Two years ago I was waiting to start a new life at university but I didn’t quite realise just how much it would change me. I had left college that summer with good grades, a great job and amazing friends I had known most my life. But I couldn’t help feeling scared of what the future had in store for me. I had dreamt about moving away and studying at university for a long time but there was something holding me back.

I loved studying at college so I was excited to throw myself into all the lectures and seminars and really show what I was capable of. But the idea of living in a new city with new flatmates without my mum, my sister or my best friends to support me felt like a massive challenge. And with anxiety on top of all these worries I felt like university was going to swallow me whole. Finding the confidence to introduce myself to all the new faces and make myself heard amongst all the loud voices was sometimes daunting. Arriving for freshers week I had fully convinced myself it would be a long three years of feeling homesick and not quite fitting in.

I remember sitting in my halls of residence on the first day of freshers week crying and begging for my mum to take me back home with her. Everything about university was making me feel incredibly anxious. In the midst of what we are told is meant to be the happiest and most exciting time of our life I was saying the unsayable, I wasn’t happy. I didn’t want to step out of my comfort zone and I felt like I was the only fresher in the world who was feeling this way. With every poster and flyer telling me I HAD TO HAVE FUN, I felt like a failure on the days when it was even a struggle chatting to my new flatmates.

I hope all the nervous newbies who are about to become freshers very soon will read this and realise that everyone is in the same boat: I should have never worried. Within two or three weeks of moving to Liverpool I was starting to find my feet and dare I say it actually enjoying myself. In a matter of months my confidence had grown and so had my independence. And as I head into my final year as an undergrad I can honestly say I’m gutted the past two years have gone so fast and that its rare that I ever feel homesick. I also found my anxiety dramatically change at university too. As my confidence grew my anxiety became less and less until the point that I didn’t even recognise this new person I had become.

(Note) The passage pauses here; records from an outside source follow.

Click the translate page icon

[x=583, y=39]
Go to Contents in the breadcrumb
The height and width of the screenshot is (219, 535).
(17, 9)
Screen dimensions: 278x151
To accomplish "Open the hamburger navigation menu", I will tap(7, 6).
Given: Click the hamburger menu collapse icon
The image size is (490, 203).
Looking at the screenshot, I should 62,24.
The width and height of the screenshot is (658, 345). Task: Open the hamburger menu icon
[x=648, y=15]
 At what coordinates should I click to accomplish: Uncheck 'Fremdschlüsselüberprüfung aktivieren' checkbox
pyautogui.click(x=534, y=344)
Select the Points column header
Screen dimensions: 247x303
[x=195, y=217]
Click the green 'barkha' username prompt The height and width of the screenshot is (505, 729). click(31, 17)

At university you can find out who you really want to be by joining societies, living with strangers, experiencing your first foam party and actually managing to cook something edible besides beans on toast. You’ll find a new love for your chosen subject even if you do have to endure one or two modules of mind-numbingly boring topics. But in all of this there is one thing to remember: it doesn’t happen over night. If you go home at Christmas thinking you still haven’t met your closest friends or you still haven’t made plans for next year’s accommodation, don’t worry. I didn’t meet my best friend until second semester in first year and in second year I have found even more people I’ve become closer with.

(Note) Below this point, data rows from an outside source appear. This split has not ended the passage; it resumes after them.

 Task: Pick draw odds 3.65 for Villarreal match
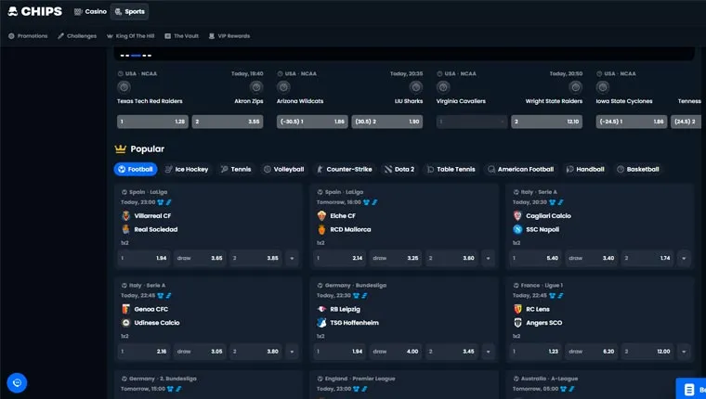click(200, 258)
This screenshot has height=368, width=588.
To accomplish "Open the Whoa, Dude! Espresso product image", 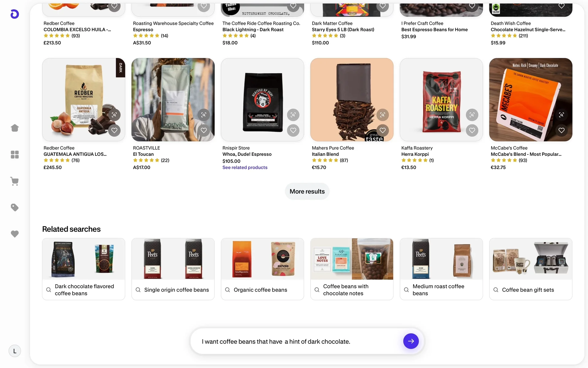I will click(262, 100).
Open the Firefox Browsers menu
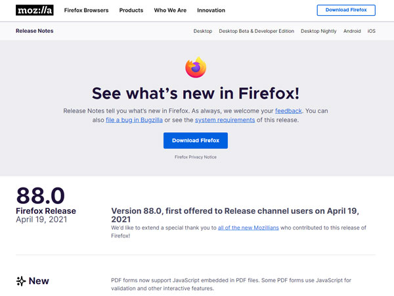 86,11
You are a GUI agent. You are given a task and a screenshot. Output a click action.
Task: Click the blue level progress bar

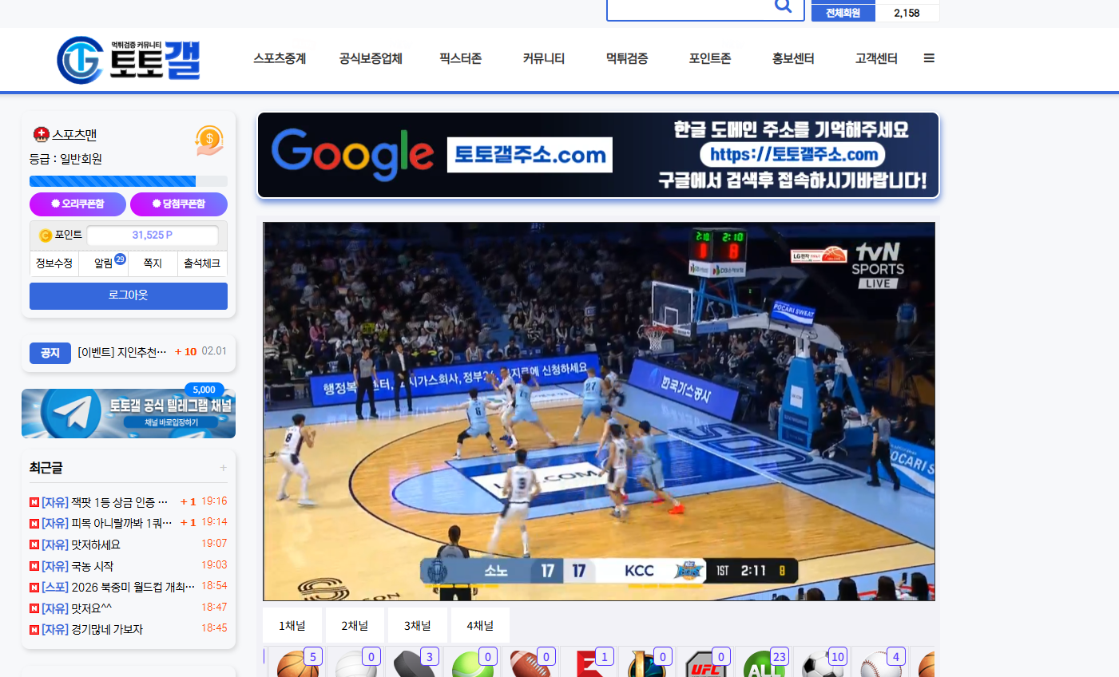point(112,180)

All the big scary things about university with time disappeared. I started to properly speak up in seminar debates, I became a member of the most random societies I never thought even existed and I gave a speech in order to be elected as this newspaper’s president and editor-in-chief. Having confidence and belief in yourself is your biggest challenge and university has taught me exactly how to do that. The important thing to remember is that at university you can bet every fresher will be feeling exactly the same. Second year and third year students students have all been there and done it so look to us for support by joining societies and getting to know as many people as you can.

Your time at university can really be some of the best years of your life so don’t fret about the future because it’s going to happen anyway. Now is the time to throw yourself into university life and find out who you really are. I am far from the girl I once was sitting in my small student flat crying about the scary task that lay ahead of me. I wish I had known when I was a fresher that I was far from alone and neither are you. It is okay to feel scared, nervous, anxious, unhappy, excited and overwhelmed all in one day, or even all at once.

University is like a rollercoaster ride – there are ups and downs but that’s all part of the fun. Give yourself time to find your feet and have faith in yourself that everything will work out eventually.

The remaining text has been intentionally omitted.